- _HOW TO COMPLETE THIS TASK_:
Find the line with "Brandhæmmende bukser (171, 1630)". Transcribe it and each later line of the data exactly, up to and including the last.

(Dataset entries)
-.-.-
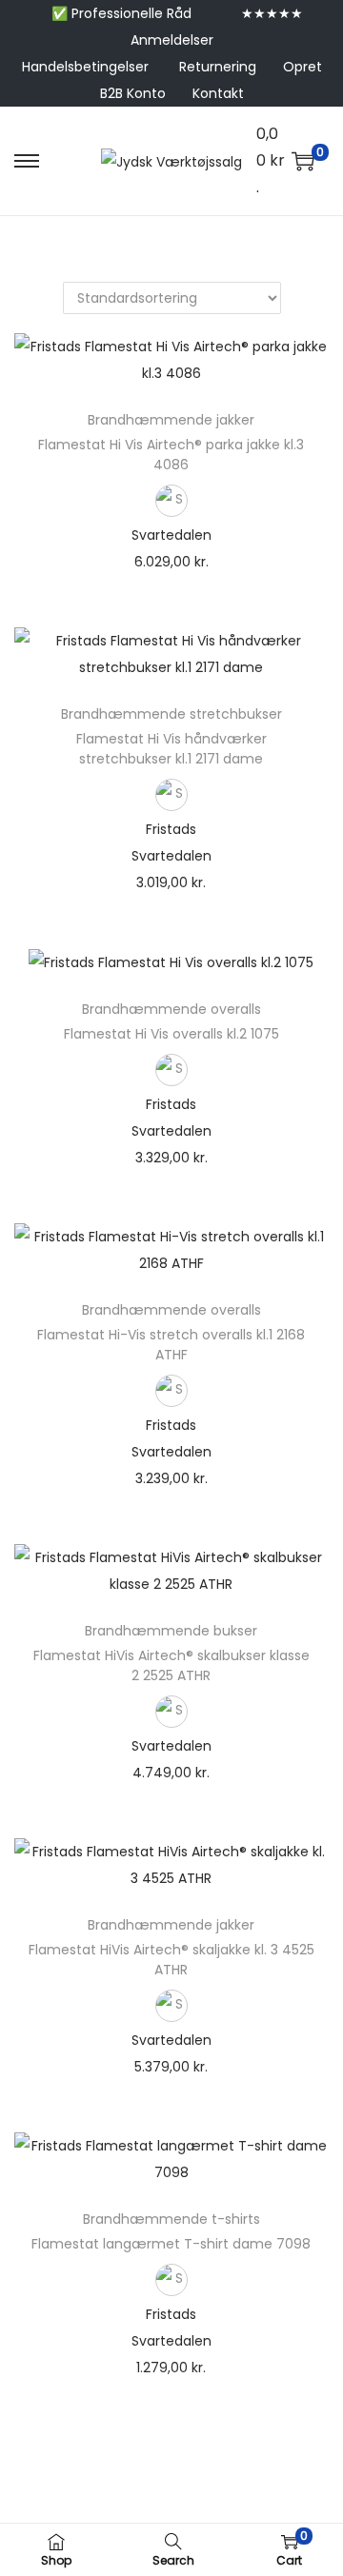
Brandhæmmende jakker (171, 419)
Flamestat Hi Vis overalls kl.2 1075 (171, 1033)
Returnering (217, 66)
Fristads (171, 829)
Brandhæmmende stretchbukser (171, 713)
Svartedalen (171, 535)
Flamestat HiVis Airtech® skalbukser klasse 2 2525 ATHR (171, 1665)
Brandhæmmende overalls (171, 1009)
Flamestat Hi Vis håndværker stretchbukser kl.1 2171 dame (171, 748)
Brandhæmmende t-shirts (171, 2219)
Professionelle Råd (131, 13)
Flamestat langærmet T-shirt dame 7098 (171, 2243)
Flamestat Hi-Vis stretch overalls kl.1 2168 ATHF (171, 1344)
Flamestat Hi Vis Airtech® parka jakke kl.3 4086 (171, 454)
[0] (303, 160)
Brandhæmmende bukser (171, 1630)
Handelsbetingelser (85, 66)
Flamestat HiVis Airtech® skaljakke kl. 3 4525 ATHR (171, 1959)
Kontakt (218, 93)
-.-.-
- _EXERCISE SOLUTION_:
Brandhæmmende bukser (171, 1630)
Handelsbetingelser (85, 66)
Flamestat HiVis Airtech® skaljakke kl. 3 4525 ATHR (171, 1959)
Kontakt (218, 93)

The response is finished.